東邦ガス、資本コストや株価を意識した経営の実現に向けた対応について PBR向上に向けて「資産効率の向上」と「稼ぐ力の向上」を実施

東邦ガス、資本コストや株価を意識した経営の実現に向けた対応について PBR向上に向けて「資産効率の向上」と「稼ぐ力の向上」を実施[写真拡大]

PBRに関する現状認識

増田信之氏:東邦ガス株式会社代表取締役社長の増田です。東京証券取引所からの要請を受けた対応として投資家のみなさまから注目されている、PBRの向上に向けた取り組みについてご説明します。

当社のPBRは、以前は1倍を超えて推移していたものの、2021年度からは1倍を下回って推移しています。PBRをROEとPERに分解すると、ROEは概ね5パーセント前後で推移しており、PERは2022年度に7.7倍となったものの、足元では13倍程度となっています。

ROEの分析

当社ではROEをROAと自己資本比率に分解して分析しています。

ROAは概ね3パーセント程度で推移しています。ROAはWACC(資本コスト)を上回っているかが大きなポイントで、 2022年に公表した中期経営計画(2022年度から2025年度)で示している「WACC:2パーセント台半ば」を上回る水準で推移しています。ただし、足元の金利の上昇等によりWACCは当時よりも上昇傾向にあると認識しています。
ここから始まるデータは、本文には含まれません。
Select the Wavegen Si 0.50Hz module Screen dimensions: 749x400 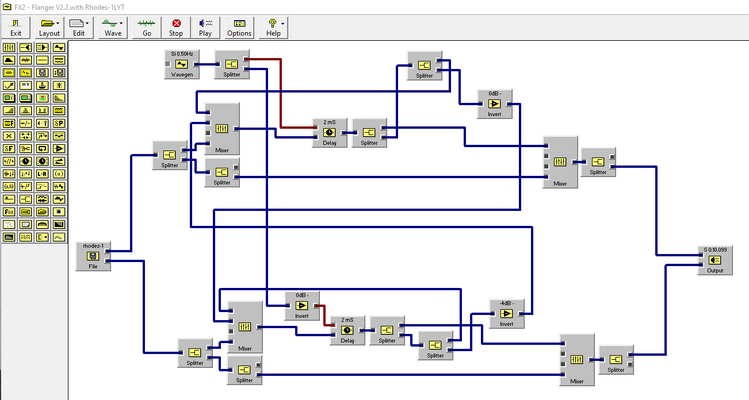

自己資本比率については、営業キャッシュ・フローの範囲内で投資や株主還元を行ってきた一方、負債の返済を進め、2016年度以降は60パーセントに近い水準で推移しています。

PERの分析

当社のPERは、以前は20倍程度で推移していましたが、外部環境の変化やインデックス(MSCI)からの除外などにより、2020年度から2022年度にかけて大きく低下しています。

電力調達環境の変化やカーボンニュートラルの進展といった新たなリスクへの対応を含め、当社の成長性に対する十分な理解を得られておらず、不安を払拭できていないことが、足元のPERの水準につながっている可能性があると考えています。

PBRの向上に向けた取り組み

これまでの分析を踏まえ、PBRの向上に向けて「資産効率の向上」「適切な資本構成」「PERの向上」の3つの視点で取り組むべき課題を抽出し、それぞれの課題について対応方針を整理しました。

資産効率の向上

「収益性向上の加速」については、2022年に公表したグループビジョンでは「2030年代半ばに事業規模を足元から1.5倍以上にする」との目標を掲げており、この目標達成に向けた取り組みを加速します。

2024年度の連結経常利益は270億円、一過性の要因を除いた実力利益ベースで250億円程度を見込んでいます。

これは、ビジョン達成への第一ステップである現行の中期経営計画(2022年度から2025年度)で掲げた2025年度の連結経常利益250億円の目標の1年前倒しでの達成となるものの、資本市場からの期待やWACCの上昇などを踏まえれば、まだまだ十分ではないと認識しています。ビジョン達成に向けた第二ステップに速やかに移行します。

2030年代半ばの事業ポートフォリオイメージ

「コア事業」の都市ガス事業については、顧客基盤の維持や拡大と徹底した効率化を進めます。LPG事業については、M&Aも活用しながら、お客さま数の増加による安定的な成長を目指します。

「戦略事業」については、「電気事業の収益化」 「東邦ガスくらし・ビジネスサポートの拡充」 「国内外のグループ会社・新規事業の成長」 「カーボンニュートラル対応の加速」といった領域に経営資源を重点配分し、収益化につなげます。

「事業別の収益性管理」については、2024年度から社内で「ROIC」による事業別の収益性管理を導入し、資産効率の向上に向けた取り組みを進めます。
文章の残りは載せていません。